It’s no wonder, then, that “sweatworking”— networking while working out—has caught on over the last few years. In Los Angeles, the concept’s being dominated by #FlexFitClub, an event series created by fashion event producers (and sisters) Donna and Joanne Vo. Their first two throw-downs, which took place earlier this year at SoulCycle and buzzy boot camp Speedplay, racked in some big-deal sponsors like Nike and Wtrmln Wtr. The next one, on November 20, will be held at Playlist Yoga.
The Vos love sweatworking because it’s all about multitasking—you’re getting your workout in and furthering your career at the same time. “Our audience is really ambitious and goal-oriented—we all have so much going on,” says Donna. “This is a great way to cultivate relationships with like-minded women while also being productive. It’s an [alternative to] getting coffee together because, to be honest, who really has time for that anymore?”
There’s also something refreshingly egalitarian about exchanging business cards over burpees, say the Vo sisters—everyone’s wearing Spandex, everyone’s in a ponytail, and you don’t have to worry about your makeup being on point. “Being in an environment where you can be yourself and wear comfortable clothes makes it easier to build relationships organically,” says Joanne. Plus, adds Donna, “Working out is a great conversation starter—you’re challenging yourself and having fun, which gives you something to talk about.”
Not in LA? You don’t have to miss out—Donna and Joanne say it’s really easy to start sweatworking on your own. So gather a group of women in your industry (or even just one person you want face-time with), put on your sharpest activewear, and prepare to bulk up your LinkedIn network.
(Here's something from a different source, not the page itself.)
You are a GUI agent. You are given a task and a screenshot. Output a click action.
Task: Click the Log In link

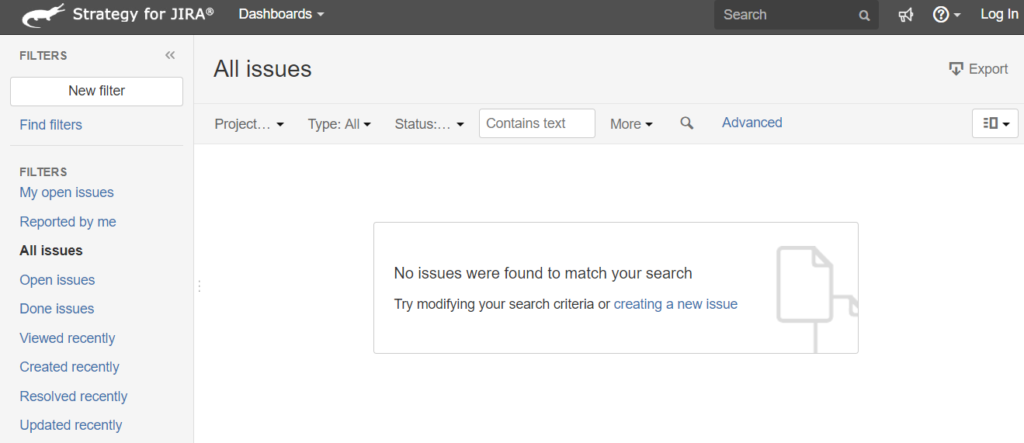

Keep reading for Donna and Joanne Vo’s dos and don’ts of sweatworking.
1. Pick the right studio
Do: Choose a buzzy, cool venue
“To create a great experience for sweatworking, the fitness studio plays a huge part,” Joanne stresses. “We choose studios that offer a fun approach to fitness and classes that are open-level.”
She adds that the best options encourage interaction and camaraderie during the workout—so a quiet, candlelit yoga class is not ideal. “The objective is to promote a team-building environment, because you want to have fun while overcoming challenges together,” Joanne says. “This gives everyone a more organic way to interact and spark up a conversation—such as cheering each other on, or conversing afterwards about the awesome, challenging workout.”
Don’t: Be afraid to negotiate the price if you’re going with a large group
If you’ve gathered enough guests to fill an entire class, contact the studio ahead of time to ask about organizing a private session. “Most studios are open to renting their space and are more than happy to negotiate the price with you,” notes Joanne.
2. Curate your guest list wisely
Do: Think common interests and experience
“Curating a perfect guest list is definitely a craft,” Joanne says. Although the #FlexFitClub members come from all different industries and have very different job titles, the one thing they have in common is that they’re into working out. “[Fitness] ends up being a more natural conversation starter than the typical ‘what do you do’ question at networking events.”
The sisters add that it’s important to bring together people who are in similar places in their careers. “That way, everyone will feel included and have an opportunity to make a connection on common ground,” says Joanne.
The same goes if you’re sweatworking one-on-one. Make sure the person you’re inviting actually likes to sweat and is at around the same experience level as you. If you want to meet with someone further up the ladder, a more formal lunch or coffee date is probably a better idea (at least for your first few encounters).
Don’t: Invite without a goal in mind
“We try to make sure everyone on the guest list has a common goal when attending the event,” says Joanne. “If the event’s goal is networking, we want to make sure everyone who’s attending the event is there for the same reason so it sets a positive and welcoming tone.” In other words, make sure everyone involved knows that you’re there to talk shop as well as sweat—and remind them to bring their business cards!
3. Leave room for socializing
Do: Set the mood
“We want our guests to connect, network, and be inspired, but we also believe in letting things be as natural and organic as possible,” says Joanne. “Make sure to include extra time aside from the actual workout, so that there’s room for guests to interact and socialize.”
If you’re renting out a studio for a group, she says, talk to them about playing music before and after the workout. Also, consider bringing decorative touches like candles or flowers to make the event feel special.
Don’t: Let the fun end after the workout’s over
If you can get guests to chip in a little extra—or can work your connections for freebies—the sisters say to think about bringing in food and drinks, a photobooth, or a live DJ to keep people sticking around after they’ve toweled off.
If you’re working out with a small group, it’s easier to go elsewhere for quality time after the sweat sesh wraps. Scout the neighborhood for a spot to grab post-workout juice or tea, so you don’t have to worry about making a plan at the last minute. That way, you can keep the focus on what’s really important: bonding with your fellow boss ladies.